• OBJECTIVE
Retype each of the following lines exactly, leaving out the pictures.

* * * * * * * * *

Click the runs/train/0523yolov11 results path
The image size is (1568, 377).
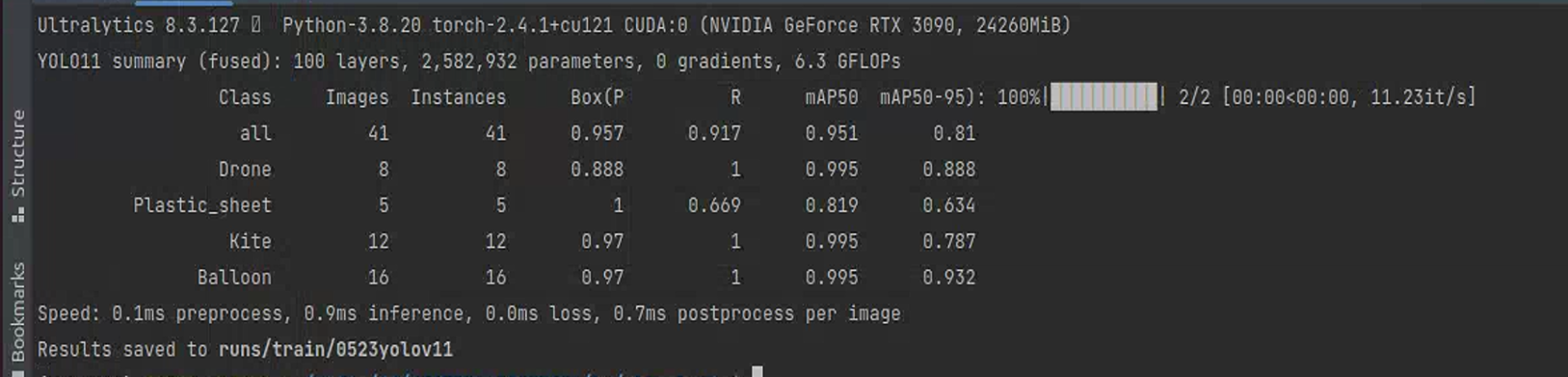click(335, 349)
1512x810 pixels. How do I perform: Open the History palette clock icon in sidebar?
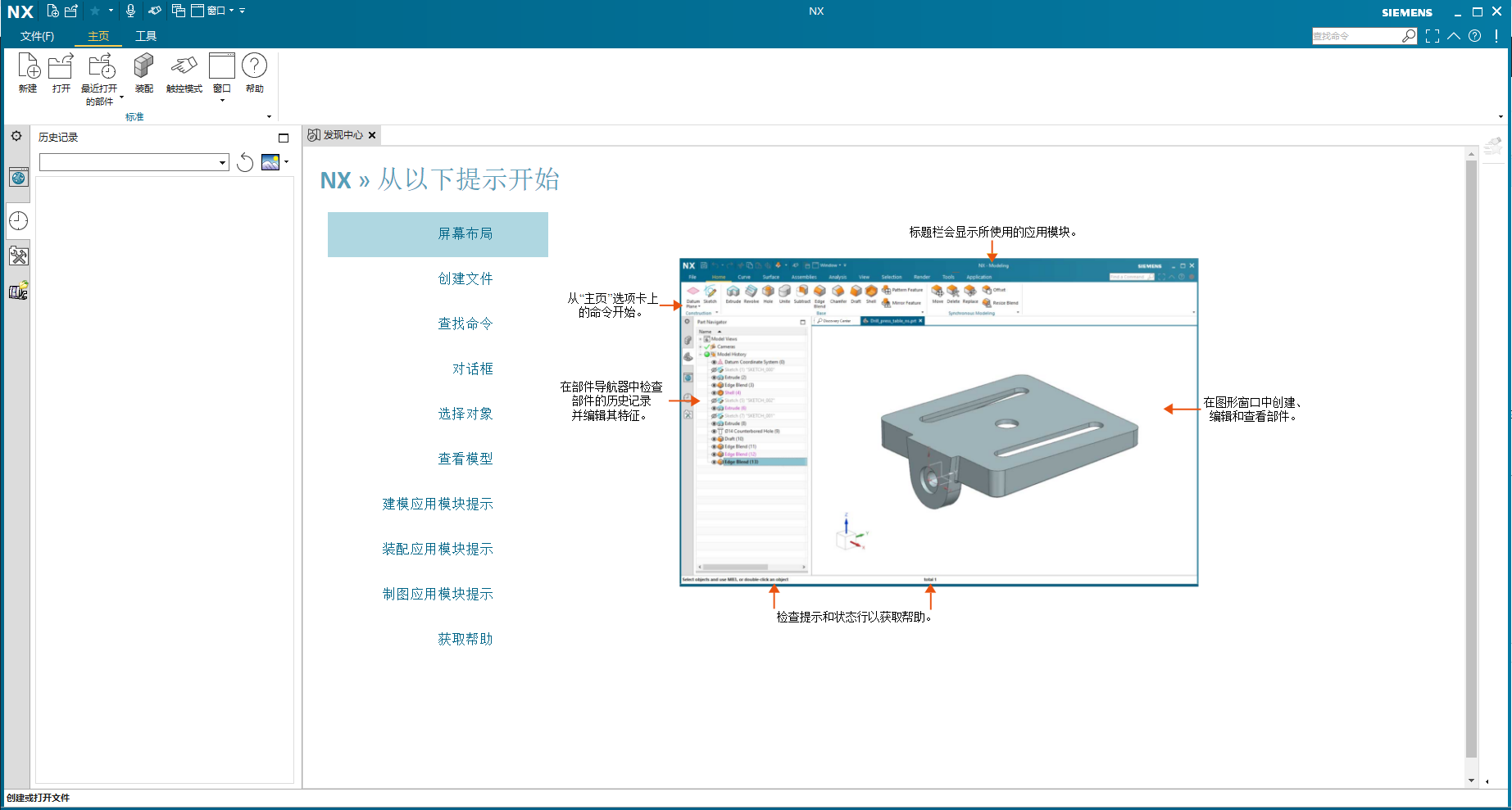pos(18,219)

* * * * * * * * *

• RESULT FOR THIS EXERCISE
Click the runs/train/0523yolov11 results path
The image size is (1568, 377).
click(335, 349)
1512x810 pixels. How do I perform: Open the History palette clock icon in sidebar?
pos(18,219)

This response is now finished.